Ultra-large-scale systems (e.g., and Google's GMail) pose new challenges for software engineers and operators. These systems require near-perfect up-time while supporting millions of concurrent connections and operations. Failures and errors in such systems may bring financial and reputational repercussions. It is of great interest to learn how to effectively and efficiently engineer (develop, maintain and operate) such ultra-large-scale systems.

This seminar course explores leading research in the engineering of ultra-large-scale systems, discusses challenges associated with developing, maintaining and operating such systems, highlights industrial engineering practice, and outlines future research directions. Students will acquire the advance knowledge about the engineering of ultra-large-scale systems in the field. Once completed, students should be able to conduct research in topics related to the engineering of ultra-large-scale systems and will be able to leverage the learnt techniques in other system and software engineering related research or practice.


Classes are held on TBD in 156 Barrie Street.

Each class, students will present and discuss around three papers. A detailed schedule is available here. Each class will cover papers along one of the following themes:

  • Performance engineering
  • System anomaly and failure detection
  • Monitoring of ultra-large-scale systems
  • Log engineering
  • Debugging ultra-large-scale systems
  • Performance and Power
  • System configuration

Students are expected to have some background in software development and software engineering. Knowledge of ultra-large-scale systems will be beneficial but not expected.

Students will be evaluated using the following breakdown:

1. Classroom participation (10%):
Students are expected to read all papers covered in a week, come to class prepared to discuss their thoughts and take in the classroom discussions.

2. Paper presentation and discussion (20%):
Each paper will be assigned to one student who will act as a presenter and a discussant. The presentation will last 15 mins strict and the discussion will last 15-20 mins. Each student should upload the slides to the course account before class.
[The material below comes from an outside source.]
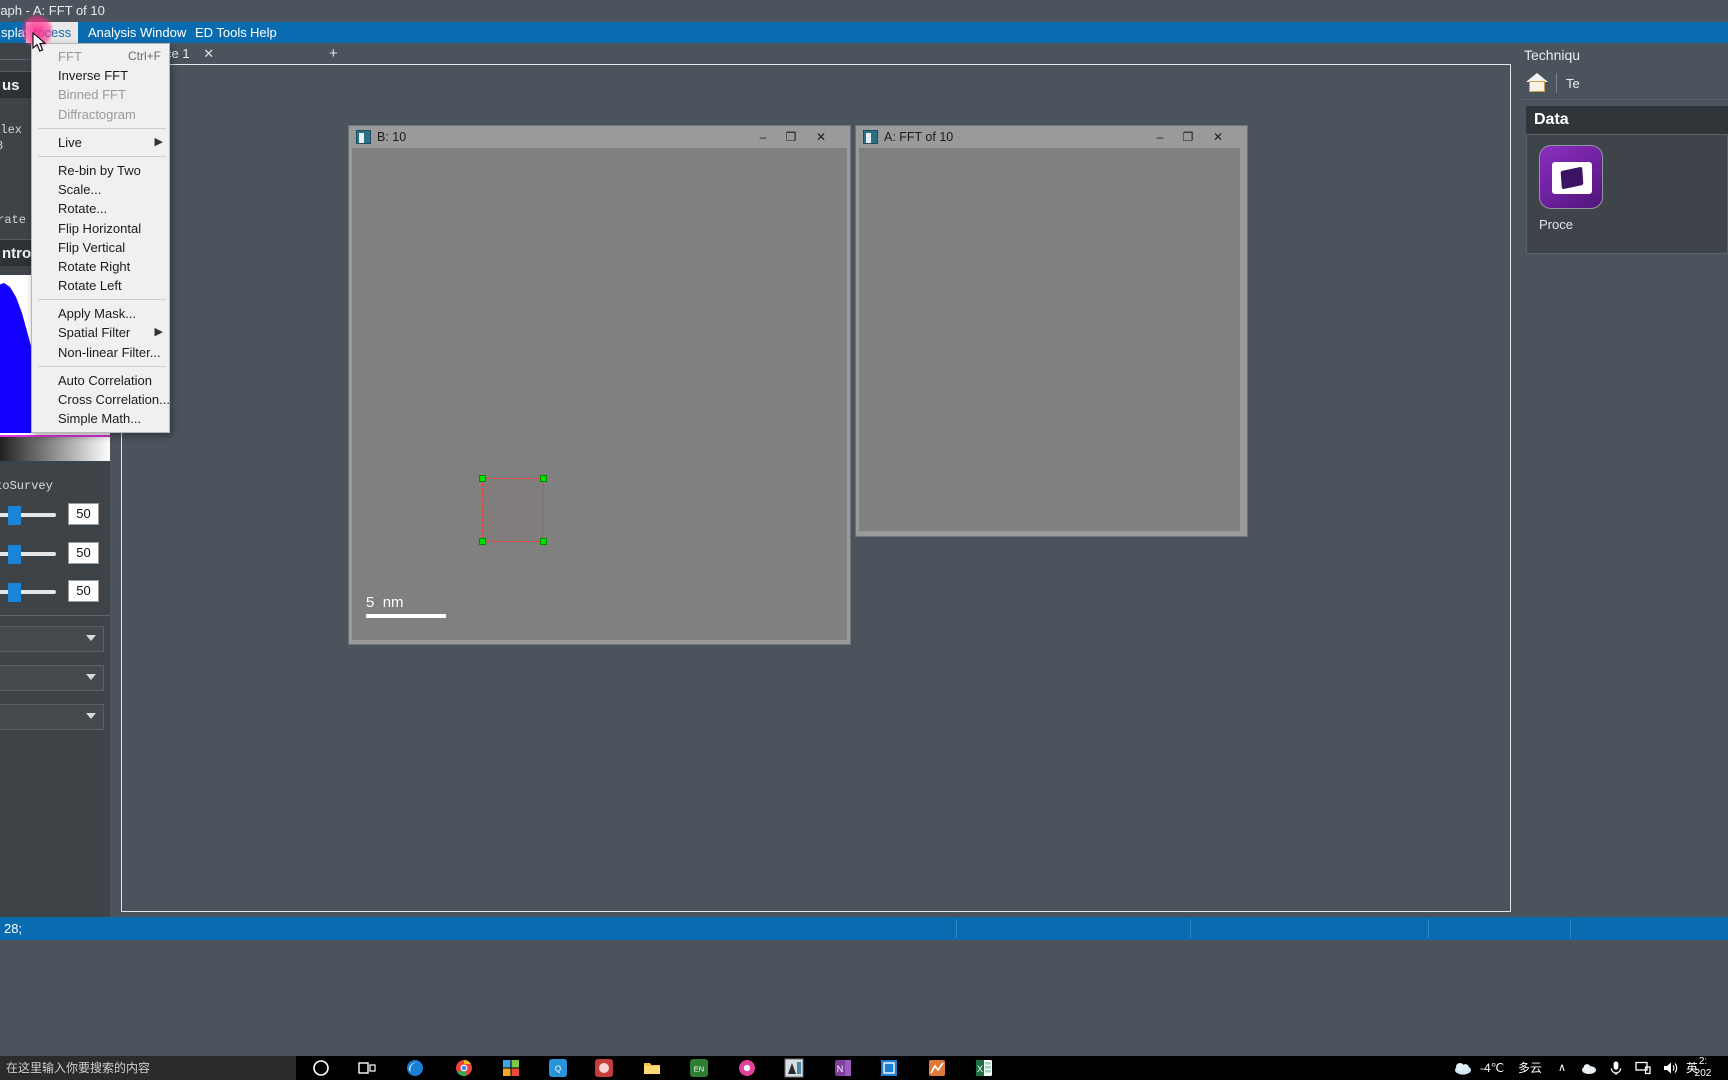  Describe the element at coordinates (937, 1068) in the screenshot. I see `origin-icon` at that location.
  • Role of presenter: As a presenter you should not simply repeat the paper's content (remember you only have 15 mins), instead you should point out the main important findings of the work. You should highlight any novel contributions, any surprises, and other possible applications of the proposed techniques. You should check the authors' other work related to the presented paper. Finally you should place the work relative to other papers covered in the course (especially the papers covered in that particular week).
  • Role of discussant: As a discussant, you should take an adversarial position by pointing out weak and controversial positions in the paper. You should present a short rebuttal of the paper. You should come prepared with problems and counterexamples for the presented work.
Your presentations should have
  • one slide that lists the main contributions of the paper.
  • one slide that places the paper relative to any recent work done by the authors of the paper.
  • one slide that links places the paper relative to other papers presented that week.
  • as the final slide, a listing of at least three technical points that you liked and three areas that should be improved.
3. Weekly critique (10%):
Each week, each student should pick one of the papers for that week and submit via email a one page critique of the paper before the start of class. The critique should offer a brief summary of the paper, points in favor, points against, and comments for improvement. You do not need to submit a critique if you are presenting that week. Additional advice for critiquing papers is here.

The one document should have your name at the top. The document name should follow this template: Week#_Paper#_YourName.

4. Assignment (20%):
One assignment done in a group of 3 or 4 students. More details in class. Assignment will involve using the use of JMeter and PerfMon on an open source system.

5. Project (40%):
One original project (10 pages IEEE format) done alone or in a group of 2 or 3 students. The project will explore one or more of the themes covered in the course.
You need to submit a project proposal (2 pages IEEE format) around 1.5 months before the end of term. The proposal should provide a brief motivation of the project, a detailed discussion of the data and systems that will be used in the project, along with a timeline of milestones, and expected outcome. Make sure that you have cited at least 3 papers in your proposal. Additional advice for project proposals will be discussed in class.